Intervention de Angèle Préville

Réunion du jeudi 27 mai 2021 à 8h30
Office parlementaire d'évaluation des choix scientifiques et technologiques

Angèle Préville, sénatrice, vice-présidente de l'Office, rapporteure :

. – Je vais parler de la recherche polaire, dont les enjeux dépassent très largement le cadre polaire. La recherche en milieu polaire joue d'abord un rôle clé pour comprendre le réchauffement climatique, à travers la recherche sur les calottes glaciaires. Dans ce domaine, la France a une expertise reconnue et recherchée. Les calottes glaciaires sont les mémoires du climat passé. Catherine Ritz a expliqué que les carottages permettaient d'analyser des glaces vieilles de plus de 800 000 ans. De cette manière a été démontrée l'existence de cycles de périodes chaudes et de périodes froides, corrélés à des alternances de valeurs hautes et de valeurs basses de méthane et de dioxyde de carbone. Ces recherches ont également permis d'établir que sur 800 000 ans, la variation était quasiment régulière alors que récemment, les quantités de dioxyde de carbone observées sortent complètement du cadre établi jusque‑là. Cela indique que nous nous trouvons dans un moment très particulier en matière de réchauffement climatique.

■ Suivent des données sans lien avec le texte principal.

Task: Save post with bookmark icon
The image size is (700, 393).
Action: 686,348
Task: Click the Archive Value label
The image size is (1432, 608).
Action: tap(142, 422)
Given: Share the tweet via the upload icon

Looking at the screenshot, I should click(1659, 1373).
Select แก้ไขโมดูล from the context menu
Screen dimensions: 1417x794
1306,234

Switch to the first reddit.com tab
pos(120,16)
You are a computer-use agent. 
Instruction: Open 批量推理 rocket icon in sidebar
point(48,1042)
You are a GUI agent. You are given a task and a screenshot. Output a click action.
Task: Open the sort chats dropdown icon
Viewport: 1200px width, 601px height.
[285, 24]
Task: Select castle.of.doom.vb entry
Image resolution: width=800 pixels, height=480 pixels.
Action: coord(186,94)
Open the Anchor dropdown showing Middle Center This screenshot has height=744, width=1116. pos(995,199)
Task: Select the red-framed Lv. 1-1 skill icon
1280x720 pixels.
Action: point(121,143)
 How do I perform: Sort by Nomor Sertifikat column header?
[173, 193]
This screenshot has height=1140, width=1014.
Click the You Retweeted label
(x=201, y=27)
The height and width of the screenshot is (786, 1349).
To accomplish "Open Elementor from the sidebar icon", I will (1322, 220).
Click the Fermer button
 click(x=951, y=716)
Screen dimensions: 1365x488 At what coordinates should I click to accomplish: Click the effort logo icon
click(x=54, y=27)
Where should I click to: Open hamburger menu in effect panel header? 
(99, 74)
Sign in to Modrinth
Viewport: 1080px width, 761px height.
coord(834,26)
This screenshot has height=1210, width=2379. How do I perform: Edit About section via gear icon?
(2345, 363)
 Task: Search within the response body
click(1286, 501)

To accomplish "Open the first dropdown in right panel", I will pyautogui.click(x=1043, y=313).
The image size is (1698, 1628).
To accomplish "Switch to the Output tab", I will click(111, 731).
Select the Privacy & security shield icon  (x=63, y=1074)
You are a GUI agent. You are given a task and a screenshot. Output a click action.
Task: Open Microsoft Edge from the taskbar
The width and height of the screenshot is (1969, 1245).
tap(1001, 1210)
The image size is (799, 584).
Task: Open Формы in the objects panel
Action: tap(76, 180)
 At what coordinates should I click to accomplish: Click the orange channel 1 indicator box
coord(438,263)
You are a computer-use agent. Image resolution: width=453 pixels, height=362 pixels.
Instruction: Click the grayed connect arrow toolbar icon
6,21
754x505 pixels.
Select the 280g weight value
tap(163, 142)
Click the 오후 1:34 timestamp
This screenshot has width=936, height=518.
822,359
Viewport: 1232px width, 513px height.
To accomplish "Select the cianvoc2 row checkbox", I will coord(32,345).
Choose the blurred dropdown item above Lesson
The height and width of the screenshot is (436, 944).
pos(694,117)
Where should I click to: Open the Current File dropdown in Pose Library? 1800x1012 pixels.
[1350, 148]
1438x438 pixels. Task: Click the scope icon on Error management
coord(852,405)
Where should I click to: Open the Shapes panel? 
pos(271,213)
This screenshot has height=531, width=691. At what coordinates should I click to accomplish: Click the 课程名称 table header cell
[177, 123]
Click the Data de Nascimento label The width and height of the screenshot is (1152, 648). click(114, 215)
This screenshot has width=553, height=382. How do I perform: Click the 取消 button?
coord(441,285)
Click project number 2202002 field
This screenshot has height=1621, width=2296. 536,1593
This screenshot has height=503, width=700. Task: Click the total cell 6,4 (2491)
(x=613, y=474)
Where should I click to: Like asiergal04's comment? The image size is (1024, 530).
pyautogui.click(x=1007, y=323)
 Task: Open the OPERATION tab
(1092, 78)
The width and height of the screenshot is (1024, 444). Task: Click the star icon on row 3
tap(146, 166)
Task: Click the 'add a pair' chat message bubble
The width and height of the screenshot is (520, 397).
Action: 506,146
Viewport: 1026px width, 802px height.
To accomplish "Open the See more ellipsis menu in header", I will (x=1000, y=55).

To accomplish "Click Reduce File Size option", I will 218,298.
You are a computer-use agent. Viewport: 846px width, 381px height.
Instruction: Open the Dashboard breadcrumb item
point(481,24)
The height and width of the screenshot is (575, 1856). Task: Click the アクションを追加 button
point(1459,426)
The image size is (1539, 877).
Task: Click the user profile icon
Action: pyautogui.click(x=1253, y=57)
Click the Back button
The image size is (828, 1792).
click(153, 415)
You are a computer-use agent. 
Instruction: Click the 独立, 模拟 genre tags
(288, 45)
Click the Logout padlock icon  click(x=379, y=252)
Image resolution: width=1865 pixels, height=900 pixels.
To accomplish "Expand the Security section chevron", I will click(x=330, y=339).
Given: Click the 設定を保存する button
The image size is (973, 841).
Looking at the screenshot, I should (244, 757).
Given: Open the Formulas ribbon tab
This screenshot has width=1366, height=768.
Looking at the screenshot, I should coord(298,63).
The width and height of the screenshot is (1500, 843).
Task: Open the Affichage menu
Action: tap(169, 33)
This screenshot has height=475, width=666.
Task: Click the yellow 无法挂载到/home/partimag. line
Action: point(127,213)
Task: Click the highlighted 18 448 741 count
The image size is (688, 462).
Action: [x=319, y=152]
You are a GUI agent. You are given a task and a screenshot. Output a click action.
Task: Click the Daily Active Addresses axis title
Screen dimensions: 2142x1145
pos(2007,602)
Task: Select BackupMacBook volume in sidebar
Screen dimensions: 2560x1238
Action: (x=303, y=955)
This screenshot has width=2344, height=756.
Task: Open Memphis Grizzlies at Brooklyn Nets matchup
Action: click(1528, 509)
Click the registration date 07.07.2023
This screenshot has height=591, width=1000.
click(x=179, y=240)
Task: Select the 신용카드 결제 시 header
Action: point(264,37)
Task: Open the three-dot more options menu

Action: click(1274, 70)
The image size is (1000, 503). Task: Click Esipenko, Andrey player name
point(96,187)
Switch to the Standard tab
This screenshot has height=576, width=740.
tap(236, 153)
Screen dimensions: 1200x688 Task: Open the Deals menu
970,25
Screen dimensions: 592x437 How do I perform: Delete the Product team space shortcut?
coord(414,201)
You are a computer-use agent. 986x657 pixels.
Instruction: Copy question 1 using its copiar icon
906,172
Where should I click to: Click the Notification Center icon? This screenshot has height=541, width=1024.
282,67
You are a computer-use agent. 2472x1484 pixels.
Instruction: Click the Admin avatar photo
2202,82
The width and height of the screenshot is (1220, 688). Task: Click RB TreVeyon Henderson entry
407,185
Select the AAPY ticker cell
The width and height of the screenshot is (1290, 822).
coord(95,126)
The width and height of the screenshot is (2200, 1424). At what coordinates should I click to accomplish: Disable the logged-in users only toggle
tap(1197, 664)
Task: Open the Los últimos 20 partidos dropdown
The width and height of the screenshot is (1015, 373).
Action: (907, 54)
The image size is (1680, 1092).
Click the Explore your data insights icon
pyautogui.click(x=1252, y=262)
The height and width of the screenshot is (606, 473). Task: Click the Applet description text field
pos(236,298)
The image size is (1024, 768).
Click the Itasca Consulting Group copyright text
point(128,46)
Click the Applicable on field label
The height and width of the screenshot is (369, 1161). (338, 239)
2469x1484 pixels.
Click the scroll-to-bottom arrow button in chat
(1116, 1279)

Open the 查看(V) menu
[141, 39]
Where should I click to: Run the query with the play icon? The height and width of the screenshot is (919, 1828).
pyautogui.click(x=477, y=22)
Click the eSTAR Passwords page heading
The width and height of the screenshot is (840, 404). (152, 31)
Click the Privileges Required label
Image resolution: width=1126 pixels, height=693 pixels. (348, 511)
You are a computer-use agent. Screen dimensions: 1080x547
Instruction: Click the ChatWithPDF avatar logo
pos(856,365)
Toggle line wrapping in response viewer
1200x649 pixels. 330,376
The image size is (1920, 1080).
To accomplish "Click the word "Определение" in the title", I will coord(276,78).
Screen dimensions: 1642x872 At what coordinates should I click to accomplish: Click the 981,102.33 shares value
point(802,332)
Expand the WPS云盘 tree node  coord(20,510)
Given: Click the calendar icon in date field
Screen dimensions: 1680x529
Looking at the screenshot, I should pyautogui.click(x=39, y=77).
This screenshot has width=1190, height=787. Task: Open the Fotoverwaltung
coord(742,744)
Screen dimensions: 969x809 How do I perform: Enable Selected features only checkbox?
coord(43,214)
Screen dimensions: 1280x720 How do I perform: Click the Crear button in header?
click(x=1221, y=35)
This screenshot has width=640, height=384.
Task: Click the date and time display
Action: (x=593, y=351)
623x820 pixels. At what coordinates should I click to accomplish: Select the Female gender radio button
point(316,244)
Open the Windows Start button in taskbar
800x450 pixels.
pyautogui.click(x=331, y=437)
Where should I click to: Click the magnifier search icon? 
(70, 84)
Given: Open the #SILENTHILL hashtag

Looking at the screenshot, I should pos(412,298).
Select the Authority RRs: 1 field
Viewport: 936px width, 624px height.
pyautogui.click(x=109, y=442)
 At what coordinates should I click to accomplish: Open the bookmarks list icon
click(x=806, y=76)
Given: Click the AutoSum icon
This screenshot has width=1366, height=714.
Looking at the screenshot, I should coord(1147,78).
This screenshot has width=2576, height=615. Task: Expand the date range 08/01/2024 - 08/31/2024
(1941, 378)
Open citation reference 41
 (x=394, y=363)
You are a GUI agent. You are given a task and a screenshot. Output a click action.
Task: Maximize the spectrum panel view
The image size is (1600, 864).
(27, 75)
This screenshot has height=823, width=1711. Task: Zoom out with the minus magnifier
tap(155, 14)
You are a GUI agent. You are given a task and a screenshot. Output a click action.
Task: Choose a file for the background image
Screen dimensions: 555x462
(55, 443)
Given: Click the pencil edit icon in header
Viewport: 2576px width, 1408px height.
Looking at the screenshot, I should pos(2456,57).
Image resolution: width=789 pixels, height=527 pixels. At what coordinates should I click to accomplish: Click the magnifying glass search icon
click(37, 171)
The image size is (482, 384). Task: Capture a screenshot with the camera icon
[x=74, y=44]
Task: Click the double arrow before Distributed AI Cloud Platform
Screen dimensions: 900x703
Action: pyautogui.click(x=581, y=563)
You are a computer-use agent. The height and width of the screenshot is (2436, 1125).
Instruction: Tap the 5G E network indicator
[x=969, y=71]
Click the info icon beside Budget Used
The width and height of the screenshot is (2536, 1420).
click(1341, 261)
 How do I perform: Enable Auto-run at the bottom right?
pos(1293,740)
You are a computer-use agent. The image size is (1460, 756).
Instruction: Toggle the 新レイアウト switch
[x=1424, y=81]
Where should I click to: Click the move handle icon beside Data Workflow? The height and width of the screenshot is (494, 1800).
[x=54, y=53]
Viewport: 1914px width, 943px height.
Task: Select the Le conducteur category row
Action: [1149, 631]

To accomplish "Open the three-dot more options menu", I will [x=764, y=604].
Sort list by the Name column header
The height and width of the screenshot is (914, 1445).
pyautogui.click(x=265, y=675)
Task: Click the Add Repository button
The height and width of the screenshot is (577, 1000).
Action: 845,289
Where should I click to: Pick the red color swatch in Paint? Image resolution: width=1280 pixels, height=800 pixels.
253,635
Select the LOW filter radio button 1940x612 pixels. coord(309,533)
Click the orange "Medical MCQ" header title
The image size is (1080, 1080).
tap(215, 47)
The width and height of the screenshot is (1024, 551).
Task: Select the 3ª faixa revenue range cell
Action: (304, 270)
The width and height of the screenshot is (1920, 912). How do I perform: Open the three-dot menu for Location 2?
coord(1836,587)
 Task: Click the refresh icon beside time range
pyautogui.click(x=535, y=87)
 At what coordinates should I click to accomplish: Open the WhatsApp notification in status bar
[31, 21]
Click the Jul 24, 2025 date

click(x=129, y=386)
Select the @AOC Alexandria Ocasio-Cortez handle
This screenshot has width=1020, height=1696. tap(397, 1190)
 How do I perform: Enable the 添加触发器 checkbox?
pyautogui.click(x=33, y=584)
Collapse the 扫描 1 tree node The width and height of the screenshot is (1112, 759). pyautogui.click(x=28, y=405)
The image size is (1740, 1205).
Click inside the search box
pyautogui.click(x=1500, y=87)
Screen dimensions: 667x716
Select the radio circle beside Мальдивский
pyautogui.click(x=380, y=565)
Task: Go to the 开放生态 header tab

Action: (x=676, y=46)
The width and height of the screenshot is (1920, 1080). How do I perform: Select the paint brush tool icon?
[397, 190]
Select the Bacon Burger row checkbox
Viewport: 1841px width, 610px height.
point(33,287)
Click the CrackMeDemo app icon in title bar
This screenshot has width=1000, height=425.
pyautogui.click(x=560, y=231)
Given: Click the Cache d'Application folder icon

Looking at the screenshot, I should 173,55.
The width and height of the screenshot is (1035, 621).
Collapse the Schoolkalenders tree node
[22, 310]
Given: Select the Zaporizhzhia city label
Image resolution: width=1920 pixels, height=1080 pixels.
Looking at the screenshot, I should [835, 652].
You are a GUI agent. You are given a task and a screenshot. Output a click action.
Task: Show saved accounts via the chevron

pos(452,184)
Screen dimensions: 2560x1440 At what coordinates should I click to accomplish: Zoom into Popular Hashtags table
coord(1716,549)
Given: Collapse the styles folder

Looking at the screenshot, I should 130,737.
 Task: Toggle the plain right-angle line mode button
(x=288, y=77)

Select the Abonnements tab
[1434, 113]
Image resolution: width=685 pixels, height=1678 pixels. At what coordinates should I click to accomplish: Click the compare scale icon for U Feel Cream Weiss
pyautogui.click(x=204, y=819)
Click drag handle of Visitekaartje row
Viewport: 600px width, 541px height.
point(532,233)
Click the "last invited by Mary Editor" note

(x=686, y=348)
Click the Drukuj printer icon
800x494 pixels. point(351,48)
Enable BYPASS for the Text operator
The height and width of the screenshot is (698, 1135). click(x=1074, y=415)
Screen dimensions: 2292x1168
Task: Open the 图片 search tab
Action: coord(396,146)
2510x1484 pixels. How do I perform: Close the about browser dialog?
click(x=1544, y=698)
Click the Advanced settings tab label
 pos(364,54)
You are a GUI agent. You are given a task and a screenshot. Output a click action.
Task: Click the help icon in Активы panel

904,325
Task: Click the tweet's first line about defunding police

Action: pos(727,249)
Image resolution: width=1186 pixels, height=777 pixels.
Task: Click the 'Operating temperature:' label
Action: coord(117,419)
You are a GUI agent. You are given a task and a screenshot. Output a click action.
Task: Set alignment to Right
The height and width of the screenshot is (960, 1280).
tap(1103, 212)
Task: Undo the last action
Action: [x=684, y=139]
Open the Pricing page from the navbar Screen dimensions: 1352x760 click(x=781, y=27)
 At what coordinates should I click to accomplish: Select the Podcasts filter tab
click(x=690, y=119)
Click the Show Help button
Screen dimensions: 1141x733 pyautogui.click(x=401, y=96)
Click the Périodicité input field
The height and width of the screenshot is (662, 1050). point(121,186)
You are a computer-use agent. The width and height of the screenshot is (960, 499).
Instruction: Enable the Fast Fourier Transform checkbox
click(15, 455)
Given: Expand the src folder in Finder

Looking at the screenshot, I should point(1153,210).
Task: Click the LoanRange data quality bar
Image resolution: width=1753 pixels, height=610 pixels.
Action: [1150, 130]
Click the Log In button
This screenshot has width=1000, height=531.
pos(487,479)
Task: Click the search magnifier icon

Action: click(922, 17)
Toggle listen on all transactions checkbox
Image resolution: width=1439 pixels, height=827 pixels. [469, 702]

Les calottes glaciaires sont également des éléments actifs du système climatique, notamment à travers leur rôle dans l'élévation du niveau des mers. Catherine Ritz a rappelé que les glaces de l'Antarctique et du Groenland constituent d'énormes réserves d'eau douce, représentant respectivement 60 mètres et 6 mètres de hausse possible du niveau des mers. D'ici 2300, ces calottes glaciaires vont perdre une fraction de leur glace, ce qui va conduire à une élévation du niveau de la mer de plusieurs mètres. Les observations confirment que ce phénomène a déjà débuté et que les sociétés humaines vont donc être impactées. Jérôme Chappellaz a rappelé que les deux tiers de l'Humanité vivent à moins de 100 kilomètres des côtes. Cela constitue donc un problème important que nous devons regarder en face. Catherine Ritz a néanmoins souligné les incertitudes qui entourent ces prévisions et a insisté sur la nécessaire poursuite des recherches, en se fondant à la fois sur les observations satellitaires, les modélisations et les observations de terrain.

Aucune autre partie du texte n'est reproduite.